Nolasco went 6 2/3 innings, giving up four runs on eight hits and a walk with six strikeouts, but he didn't receive any run support for the third time this season. The right-hander, who is in the first year of a four-year deal worth $49 million, fell to 5-9 with a 5.96 ERA on the season.
"He did a nice job tonight, but we still lost the ballgame," Twins manager Ron Gardenhire said. "He did his part and kept us in the game. But we didn't score any runs for him. His stuff was decent and he made pitches when he had to. A couple pitches he left up and they hit them, but for the most part, Ricky did a nice job for us."
Nolasco saw it as an improvement over his previous outing, when he gave up five runs over six innings against the Royals on Saturday. He said he's not all the way back, but feels like he can build on the outing.
"I thought it was a lot better today," Nolasco said. "I made a lot of good pitches. But I also had a couple I wanted back. But at the end of the day, I thought I threw the ball well. It's getting there and a step in the right direction as far as feeling good."
The Indians struck early with a solo blast from Zach Walters in the second inning before adding two more runs in the fourth. Carlos Santana started the rally in the fourth with a double to right field before scoring on a double from Jason Kipnis, who came around to score on a single from Mike Aviles.
Cleveland added another run in the seventh, when Chris Dickerson singled and stole second base. Nolasco was removed for left-hander Caleb Thielbar, who surrendered a two-out RBI single to Michael Bourn, with the run getting charged to Nolasco. Aviles added a towering solo shot off Samuel Deduno in the ninth for an insurance run.
"I feel bad we gave up that fourth run," Gardenhire said. "He had pitched well and got his pitch count up there and we didn't want to take any chances."
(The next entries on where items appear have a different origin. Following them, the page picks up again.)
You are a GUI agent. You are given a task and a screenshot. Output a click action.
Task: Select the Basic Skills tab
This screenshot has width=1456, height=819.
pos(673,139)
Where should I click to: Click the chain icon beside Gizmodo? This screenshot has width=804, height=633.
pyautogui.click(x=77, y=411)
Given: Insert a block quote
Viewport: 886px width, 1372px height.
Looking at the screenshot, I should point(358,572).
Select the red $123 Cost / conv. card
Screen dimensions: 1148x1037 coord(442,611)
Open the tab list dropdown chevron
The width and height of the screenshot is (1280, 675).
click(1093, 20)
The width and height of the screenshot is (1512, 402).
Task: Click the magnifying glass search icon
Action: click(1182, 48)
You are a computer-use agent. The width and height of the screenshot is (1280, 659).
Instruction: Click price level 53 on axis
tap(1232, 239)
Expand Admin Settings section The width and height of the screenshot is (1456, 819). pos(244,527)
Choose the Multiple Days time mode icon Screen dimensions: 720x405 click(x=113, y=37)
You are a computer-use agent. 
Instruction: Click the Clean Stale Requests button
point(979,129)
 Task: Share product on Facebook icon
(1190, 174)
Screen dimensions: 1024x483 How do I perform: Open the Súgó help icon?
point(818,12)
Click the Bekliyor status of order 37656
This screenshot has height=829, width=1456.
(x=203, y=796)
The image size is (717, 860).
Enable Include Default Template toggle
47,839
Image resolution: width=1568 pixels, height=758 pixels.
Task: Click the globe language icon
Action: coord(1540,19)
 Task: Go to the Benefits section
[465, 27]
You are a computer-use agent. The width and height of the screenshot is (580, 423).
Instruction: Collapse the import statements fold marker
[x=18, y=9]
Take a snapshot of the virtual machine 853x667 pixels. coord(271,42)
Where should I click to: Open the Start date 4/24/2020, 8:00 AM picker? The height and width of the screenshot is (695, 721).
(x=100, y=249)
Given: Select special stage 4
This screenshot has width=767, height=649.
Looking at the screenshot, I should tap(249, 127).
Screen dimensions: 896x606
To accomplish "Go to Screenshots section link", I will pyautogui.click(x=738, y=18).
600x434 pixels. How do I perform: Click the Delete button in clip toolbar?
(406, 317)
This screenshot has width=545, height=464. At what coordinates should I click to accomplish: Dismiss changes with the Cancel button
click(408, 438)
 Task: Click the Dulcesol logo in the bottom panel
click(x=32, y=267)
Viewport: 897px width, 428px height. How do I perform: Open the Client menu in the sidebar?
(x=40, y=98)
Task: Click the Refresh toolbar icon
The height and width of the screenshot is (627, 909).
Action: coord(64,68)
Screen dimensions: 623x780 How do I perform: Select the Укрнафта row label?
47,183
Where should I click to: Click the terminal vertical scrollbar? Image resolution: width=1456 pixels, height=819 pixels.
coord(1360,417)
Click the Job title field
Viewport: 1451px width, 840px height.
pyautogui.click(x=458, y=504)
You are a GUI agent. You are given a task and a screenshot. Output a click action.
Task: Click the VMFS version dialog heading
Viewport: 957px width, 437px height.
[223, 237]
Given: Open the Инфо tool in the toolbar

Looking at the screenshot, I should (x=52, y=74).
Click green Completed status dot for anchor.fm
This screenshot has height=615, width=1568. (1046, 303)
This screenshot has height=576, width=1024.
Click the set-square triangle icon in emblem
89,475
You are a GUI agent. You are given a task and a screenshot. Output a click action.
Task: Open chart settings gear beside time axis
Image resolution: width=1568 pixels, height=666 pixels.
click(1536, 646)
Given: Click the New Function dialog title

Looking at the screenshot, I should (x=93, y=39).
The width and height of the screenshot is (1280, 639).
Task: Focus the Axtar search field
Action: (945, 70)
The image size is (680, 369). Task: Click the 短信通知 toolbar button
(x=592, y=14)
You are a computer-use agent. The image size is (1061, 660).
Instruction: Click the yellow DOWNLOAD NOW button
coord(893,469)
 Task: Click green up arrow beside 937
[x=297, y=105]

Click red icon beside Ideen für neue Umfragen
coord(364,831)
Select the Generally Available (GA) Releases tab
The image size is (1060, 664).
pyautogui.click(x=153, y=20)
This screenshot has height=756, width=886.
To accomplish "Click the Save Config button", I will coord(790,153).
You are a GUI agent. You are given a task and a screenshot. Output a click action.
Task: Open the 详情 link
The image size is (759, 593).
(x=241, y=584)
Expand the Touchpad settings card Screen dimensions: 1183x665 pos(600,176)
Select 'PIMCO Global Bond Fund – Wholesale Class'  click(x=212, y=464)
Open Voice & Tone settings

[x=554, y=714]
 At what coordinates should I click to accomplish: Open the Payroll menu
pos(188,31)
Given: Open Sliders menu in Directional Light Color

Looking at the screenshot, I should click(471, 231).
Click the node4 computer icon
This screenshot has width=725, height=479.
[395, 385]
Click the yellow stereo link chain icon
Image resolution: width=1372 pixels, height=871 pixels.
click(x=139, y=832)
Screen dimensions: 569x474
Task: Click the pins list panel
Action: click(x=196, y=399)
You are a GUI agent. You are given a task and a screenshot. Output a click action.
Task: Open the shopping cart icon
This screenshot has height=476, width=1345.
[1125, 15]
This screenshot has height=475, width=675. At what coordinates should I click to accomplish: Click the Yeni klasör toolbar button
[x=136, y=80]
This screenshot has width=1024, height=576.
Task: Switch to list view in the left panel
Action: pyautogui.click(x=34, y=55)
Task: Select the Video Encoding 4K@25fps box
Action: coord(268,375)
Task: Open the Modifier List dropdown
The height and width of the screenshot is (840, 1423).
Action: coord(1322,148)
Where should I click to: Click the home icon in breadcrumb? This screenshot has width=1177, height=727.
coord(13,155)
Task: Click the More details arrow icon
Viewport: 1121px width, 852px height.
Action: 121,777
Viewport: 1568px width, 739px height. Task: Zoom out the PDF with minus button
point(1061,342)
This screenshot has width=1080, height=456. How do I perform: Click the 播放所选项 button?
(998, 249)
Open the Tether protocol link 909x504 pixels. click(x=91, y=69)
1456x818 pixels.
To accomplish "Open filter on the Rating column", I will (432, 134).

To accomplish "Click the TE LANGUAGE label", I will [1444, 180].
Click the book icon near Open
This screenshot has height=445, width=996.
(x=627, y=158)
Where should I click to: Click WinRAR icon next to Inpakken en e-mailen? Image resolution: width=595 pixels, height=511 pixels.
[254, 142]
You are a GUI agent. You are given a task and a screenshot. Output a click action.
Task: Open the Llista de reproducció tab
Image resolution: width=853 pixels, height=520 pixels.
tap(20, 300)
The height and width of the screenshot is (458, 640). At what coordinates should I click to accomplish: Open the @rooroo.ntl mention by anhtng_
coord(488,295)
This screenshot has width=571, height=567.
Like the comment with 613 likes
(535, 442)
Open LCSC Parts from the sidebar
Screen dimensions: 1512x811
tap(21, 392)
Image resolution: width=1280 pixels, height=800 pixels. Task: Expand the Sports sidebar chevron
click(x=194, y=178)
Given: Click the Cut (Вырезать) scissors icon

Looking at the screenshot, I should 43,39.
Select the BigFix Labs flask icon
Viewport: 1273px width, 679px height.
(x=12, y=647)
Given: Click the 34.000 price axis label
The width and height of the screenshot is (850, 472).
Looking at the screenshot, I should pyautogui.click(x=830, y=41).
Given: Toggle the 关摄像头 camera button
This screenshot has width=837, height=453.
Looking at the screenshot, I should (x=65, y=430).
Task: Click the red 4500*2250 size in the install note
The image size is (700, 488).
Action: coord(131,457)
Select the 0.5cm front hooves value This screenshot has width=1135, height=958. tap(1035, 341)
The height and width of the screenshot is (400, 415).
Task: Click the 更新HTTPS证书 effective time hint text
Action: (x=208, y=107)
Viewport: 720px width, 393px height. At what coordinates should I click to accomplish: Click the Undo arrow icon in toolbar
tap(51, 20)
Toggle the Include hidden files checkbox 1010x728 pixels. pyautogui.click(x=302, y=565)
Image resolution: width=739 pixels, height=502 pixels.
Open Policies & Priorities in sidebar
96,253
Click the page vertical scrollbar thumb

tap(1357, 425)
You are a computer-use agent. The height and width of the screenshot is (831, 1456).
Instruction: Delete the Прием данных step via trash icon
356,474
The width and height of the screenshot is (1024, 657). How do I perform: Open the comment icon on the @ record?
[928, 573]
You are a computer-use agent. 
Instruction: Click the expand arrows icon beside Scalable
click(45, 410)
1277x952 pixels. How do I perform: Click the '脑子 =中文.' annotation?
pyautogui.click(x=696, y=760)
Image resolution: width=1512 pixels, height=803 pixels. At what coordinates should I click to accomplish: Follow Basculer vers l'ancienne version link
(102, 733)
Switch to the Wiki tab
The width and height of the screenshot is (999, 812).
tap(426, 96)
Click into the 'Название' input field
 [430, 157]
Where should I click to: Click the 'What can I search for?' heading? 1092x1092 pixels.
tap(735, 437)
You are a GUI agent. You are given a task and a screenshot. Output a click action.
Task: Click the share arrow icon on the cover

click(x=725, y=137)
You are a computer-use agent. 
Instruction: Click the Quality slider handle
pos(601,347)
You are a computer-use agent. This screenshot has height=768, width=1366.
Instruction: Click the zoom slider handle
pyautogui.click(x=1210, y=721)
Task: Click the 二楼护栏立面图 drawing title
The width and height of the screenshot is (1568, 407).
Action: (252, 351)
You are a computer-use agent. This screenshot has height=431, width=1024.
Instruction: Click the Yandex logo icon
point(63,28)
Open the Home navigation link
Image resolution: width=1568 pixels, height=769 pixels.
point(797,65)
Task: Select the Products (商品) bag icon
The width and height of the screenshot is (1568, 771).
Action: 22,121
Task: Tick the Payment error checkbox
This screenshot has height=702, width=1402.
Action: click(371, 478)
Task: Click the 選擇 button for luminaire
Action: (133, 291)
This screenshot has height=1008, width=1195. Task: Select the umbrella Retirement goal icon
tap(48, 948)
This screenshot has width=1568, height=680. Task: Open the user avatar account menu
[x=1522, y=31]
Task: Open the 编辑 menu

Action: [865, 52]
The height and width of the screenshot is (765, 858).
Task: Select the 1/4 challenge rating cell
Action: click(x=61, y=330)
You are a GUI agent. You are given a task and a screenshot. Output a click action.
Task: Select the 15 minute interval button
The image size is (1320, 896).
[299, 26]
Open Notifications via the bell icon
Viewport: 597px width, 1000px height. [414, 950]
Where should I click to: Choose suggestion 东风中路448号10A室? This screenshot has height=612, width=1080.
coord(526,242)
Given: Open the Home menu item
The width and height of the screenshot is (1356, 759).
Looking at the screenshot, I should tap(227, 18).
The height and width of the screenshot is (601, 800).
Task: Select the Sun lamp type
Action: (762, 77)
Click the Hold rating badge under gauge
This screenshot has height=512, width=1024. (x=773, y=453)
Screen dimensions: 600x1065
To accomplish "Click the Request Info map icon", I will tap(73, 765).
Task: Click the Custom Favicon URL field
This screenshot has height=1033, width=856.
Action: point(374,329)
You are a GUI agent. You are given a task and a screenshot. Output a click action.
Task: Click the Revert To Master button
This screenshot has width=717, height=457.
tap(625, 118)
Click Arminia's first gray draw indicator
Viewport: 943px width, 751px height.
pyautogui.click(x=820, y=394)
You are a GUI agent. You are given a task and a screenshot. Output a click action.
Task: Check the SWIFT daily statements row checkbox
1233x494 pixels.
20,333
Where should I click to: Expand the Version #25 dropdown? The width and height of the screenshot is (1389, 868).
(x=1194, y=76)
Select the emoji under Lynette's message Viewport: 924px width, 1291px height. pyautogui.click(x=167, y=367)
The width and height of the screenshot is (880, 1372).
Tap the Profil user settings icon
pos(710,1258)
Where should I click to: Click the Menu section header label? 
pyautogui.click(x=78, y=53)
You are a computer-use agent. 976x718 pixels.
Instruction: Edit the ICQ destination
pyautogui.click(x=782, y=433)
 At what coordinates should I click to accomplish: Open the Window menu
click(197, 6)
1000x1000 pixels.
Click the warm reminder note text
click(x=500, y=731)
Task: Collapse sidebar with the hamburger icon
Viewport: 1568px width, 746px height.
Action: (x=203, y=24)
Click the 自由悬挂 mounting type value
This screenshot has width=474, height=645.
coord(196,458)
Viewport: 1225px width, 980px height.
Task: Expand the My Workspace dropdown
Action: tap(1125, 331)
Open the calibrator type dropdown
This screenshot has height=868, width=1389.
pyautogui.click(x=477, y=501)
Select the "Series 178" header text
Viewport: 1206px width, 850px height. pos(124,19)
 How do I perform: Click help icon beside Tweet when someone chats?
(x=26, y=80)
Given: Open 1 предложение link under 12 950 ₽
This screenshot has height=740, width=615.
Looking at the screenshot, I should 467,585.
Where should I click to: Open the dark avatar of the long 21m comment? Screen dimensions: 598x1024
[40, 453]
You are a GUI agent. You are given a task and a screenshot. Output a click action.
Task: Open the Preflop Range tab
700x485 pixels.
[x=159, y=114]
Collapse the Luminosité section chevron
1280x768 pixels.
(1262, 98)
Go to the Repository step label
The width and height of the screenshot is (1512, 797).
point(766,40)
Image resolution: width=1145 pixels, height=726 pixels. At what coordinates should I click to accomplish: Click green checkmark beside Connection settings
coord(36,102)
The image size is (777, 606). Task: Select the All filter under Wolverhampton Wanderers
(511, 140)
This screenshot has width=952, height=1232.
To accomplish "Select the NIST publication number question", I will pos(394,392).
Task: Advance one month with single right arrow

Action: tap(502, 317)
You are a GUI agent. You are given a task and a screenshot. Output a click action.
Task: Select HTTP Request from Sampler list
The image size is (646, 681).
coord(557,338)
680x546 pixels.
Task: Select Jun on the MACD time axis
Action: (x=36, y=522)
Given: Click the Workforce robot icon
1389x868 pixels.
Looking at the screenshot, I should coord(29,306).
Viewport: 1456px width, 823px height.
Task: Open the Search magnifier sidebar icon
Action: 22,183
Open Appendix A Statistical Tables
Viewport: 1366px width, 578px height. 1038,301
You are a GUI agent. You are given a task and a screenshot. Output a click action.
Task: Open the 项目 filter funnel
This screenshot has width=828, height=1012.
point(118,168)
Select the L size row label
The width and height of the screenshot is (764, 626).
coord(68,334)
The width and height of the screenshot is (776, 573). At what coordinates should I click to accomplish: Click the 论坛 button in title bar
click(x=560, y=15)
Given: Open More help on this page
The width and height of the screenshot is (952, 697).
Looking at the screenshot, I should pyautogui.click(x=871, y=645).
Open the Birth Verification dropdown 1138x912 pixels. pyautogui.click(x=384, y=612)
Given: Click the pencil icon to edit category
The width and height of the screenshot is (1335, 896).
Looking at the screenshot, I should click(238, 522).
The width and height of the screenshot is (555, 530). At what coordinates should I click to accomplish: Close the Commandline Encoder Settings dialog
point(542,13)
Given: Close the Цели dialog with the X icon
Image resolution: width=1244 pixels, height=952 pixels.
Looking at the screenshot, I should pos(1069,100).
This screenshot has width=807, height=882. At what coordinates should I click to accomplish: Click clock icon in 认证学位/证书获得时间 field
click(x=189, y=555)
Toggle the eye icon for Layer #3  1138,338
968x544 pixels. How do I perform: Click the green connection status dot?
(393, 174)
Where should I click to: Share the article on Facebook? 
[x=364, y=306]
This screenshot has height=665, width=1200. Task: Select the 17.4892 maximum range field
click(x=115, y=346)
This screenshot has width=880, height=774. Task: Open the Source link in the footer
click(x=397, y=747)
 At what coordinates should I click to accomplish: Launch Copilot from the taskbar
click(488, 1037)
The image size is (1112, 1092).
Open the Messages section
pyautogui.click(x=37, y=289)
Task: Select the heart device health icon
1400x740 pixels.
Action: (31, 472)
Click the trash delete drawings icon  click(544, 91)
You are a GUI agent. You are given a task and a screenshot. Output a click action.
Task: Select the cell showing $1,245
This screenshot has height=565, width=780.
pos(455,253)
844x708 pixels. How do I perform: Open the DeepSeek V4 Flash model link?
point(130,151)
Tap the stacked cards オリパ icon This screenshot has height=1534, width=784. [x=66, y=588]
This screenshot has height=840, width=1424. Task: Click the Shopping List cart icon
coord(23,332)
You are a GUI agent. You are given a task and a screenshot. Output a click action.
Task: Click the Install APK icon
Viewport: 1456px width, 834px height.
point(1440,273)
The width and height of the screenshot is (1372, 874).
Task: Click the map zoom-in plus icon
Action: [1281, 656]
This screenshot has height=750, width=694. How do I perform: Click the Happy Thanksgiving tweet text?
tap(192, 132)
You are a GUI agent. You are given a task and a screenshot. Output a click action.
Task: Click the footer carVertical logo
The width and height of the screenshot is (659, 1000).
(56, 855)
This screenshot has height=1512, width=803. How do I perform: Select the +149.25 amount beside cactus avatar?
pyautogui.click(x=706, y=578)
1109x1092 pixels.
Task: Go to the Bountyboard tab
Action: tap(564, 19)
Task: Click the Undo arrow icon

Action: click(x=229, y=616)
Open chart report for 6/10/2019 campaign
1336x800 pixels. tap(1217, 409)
It was enough offense for Indians left-hander T.J. House, who threw 5 1/3 scoreless innings, scattering four hits and three walks to get the win. It was his first official start with the Indians since Aug. 7, but he was able to shake off the rust even though he didn't get deep into the game.
"It was kind of a deep pitch count, but you look up and there's zeros on the scoreboard," Indians manager Terry Francona said. "He has a way of doing that. I didn't think it was his best stuff, but he had a layoff, and a short outing, and he put up zeros."
The Twins came up short with runners in scoring position against House, going 0-for-8 in those situations.
"Once he gets guys in scoring position, he's all changeups and sliders," Dozier said. "He actually throws more offspeed in hitter's counts. He has a good changeup. We barreled a lot up but just didn't get any hits with runners on."
Dozier became the club's first 20/20 player with 20 homers and 20 stolen bases since 2004 with a single in the first and his 20th steal of the year. But he was stranded with Kennys Vargas grounding into an inning-ending double play after Joe Mauer walked.
Mauer had a chance to get the Twins on the board in the fifth with two on and two outs, but he grounded out to shortstop to end the inning. Minnesota also had two runners on and one out in the sixth and couldn't come up with a run.
The Twins were shut out for the 10th time this season and have been held scoreless for 17 straight innings against the Indians, dating back to the first inning of Tuesday's 7-5 loss.